Research suggests that a higher intake of plant-based foods — think whole grains, fruits, vegetables, etc. — can be associated with a lower risk of heart disease and even diabetes. One of the reasons for this is plant-based foods are chock full of fiber. A study published in the Archives of Internal Medicine found that people who ate foods rich in fiber, amounting to about 16 grams per day, had a 12% lower risk of coronary heart disease and an 11% lower risk of cardiovascular disease compared to those eating 7.7g of fiber or less daily. Plant-based eating also has environmental advantages. That’s because eating these types of foods can help reduce greenhouse gas emissions, which can help preserve the planet.
One of the biggest challenges for getting people to eat more plant-based is that they don’t know where to start. Often our patients come to us stuck in a broccoli rut, or they may not be quite sure how to get more whole grains into their day. Here are 5 creative ways to eat more plant-based foods on the daily:
1. Sneak in more vegetables: Vegetables don’t have to be limited to salad and stir fry. I love adding veggies to things like burritos, and even as the toppings on my pizza. You can also sneak them into dishes in the form of cauliflower rice (just pulse cauliflower in a food processor until it resembles rice) or spiralized noodles . Vegetables also make the perfect base for smoothies and soup . (If you haven’t already, make sure to sign up here to get a copy of our free 7-Days of Smoothies ebook). The Dietary Guidelines suggests eating 2.5 cups of veggies per day.

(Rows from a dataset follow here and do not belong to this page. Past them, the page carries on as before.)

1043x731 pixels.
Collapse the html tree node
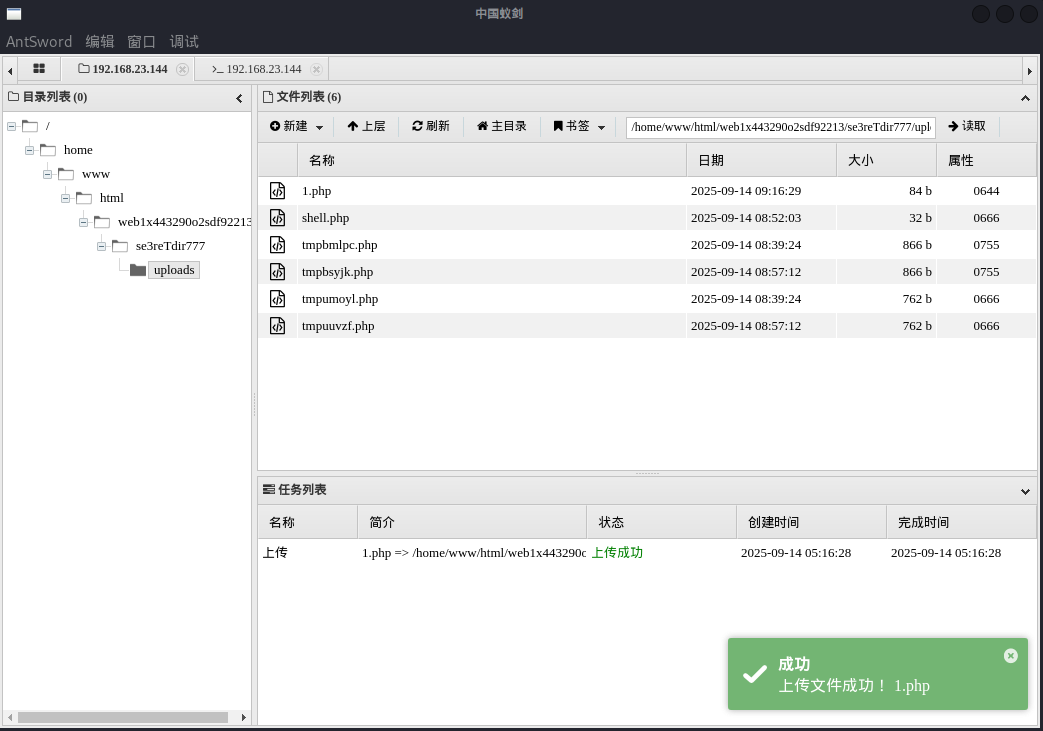65,198
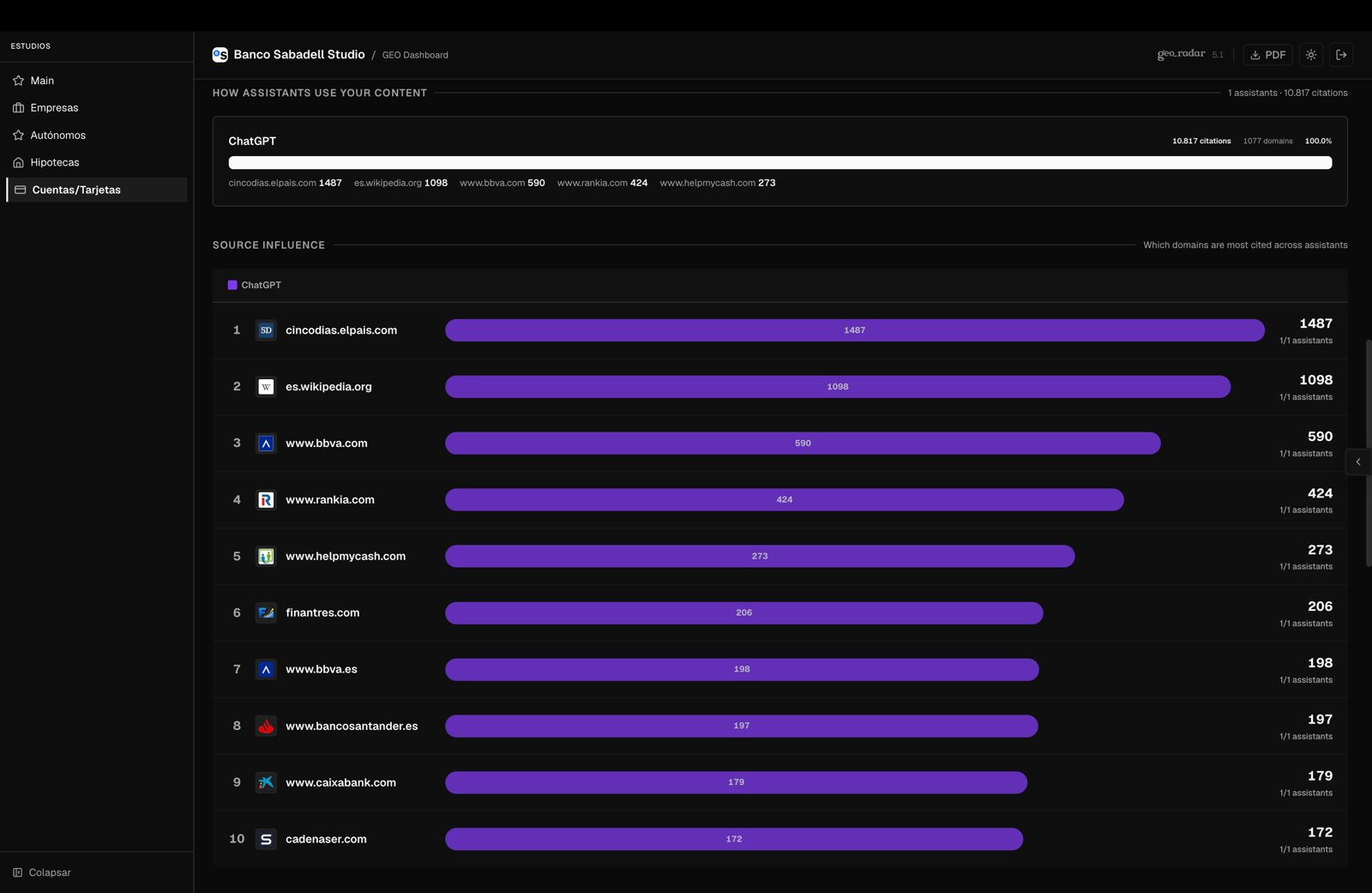Click the ChatGPT purple legend swatch
Viewport: 1372px width, 893px height.
point(232,285)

2. Eat fruit for dessert. Fruit is perfect for dessert because you get the sweet flavor without the blood sugar spike thanks to the fiber. One of our favorite dessert recipes is simply baked fruit topped with nutmeg, cinnamon and whipped cream. We have a fancier version of that recipe here. Need more ideas? Check out our fruit kabobs, peaches and (coconut) cream popsicles (see below!) and our DIY strawberry frozen Greek yogurt. The Dietary Guidelines recommends 2 cups of fruit per day.
3. Just Add Oats. We love oats because they are super cost effective and incredibly nutritious. This whole grain supplies 4 grams of fiber per serving, along with B vitamin thiamin, phosphorous and magnesium. Plus it is low in fat, saturated fat, and both sodium and cholesterol free. Also, the soluble fiber in oatmeal may slow the rate that in which food leaves the stomach, which may help you feel full longer. One of our favorite oatmeal recipes include this apple-berry breakfast bake we recently made with in collaboration with Quaker. As a 100% whole grain, oats are a great option any time of day!

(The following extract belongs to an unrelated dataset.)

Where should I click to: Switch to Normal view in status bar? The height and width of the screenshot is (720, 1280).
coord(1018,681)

4. Eat more beans. Beans are often overlooked as a nutritious food, but they are one of our absolute favs. Lentils, for example, contain about 16 grams of dietary fiber per cup, which is 24% of the recommended daily value. They also contain about 18 grams of lean protein. Try using beans as the base of tacos, in your salad, or pureed into a dip. We have a ton of great bean recipes on our site, including this garlic roasted red beet hummus. The Dietary Guidelines recommend 1.5 cups of beans per week.
5. Don’t skimp on the nuts and seeds. Many people are afraid of nuts and seeds because of their high fat content, but we try to highlight that these foods contain healthy fats, like monounsaturated and polyunsaturated fats. It’s true, nuts and seeds do have more calories per gram when compared to carbs and proteins, so aim to keep your portion of nuts and seeds to about ¼ cup per serving. We love adding seeds to our smoothies and breakfast grain bowls.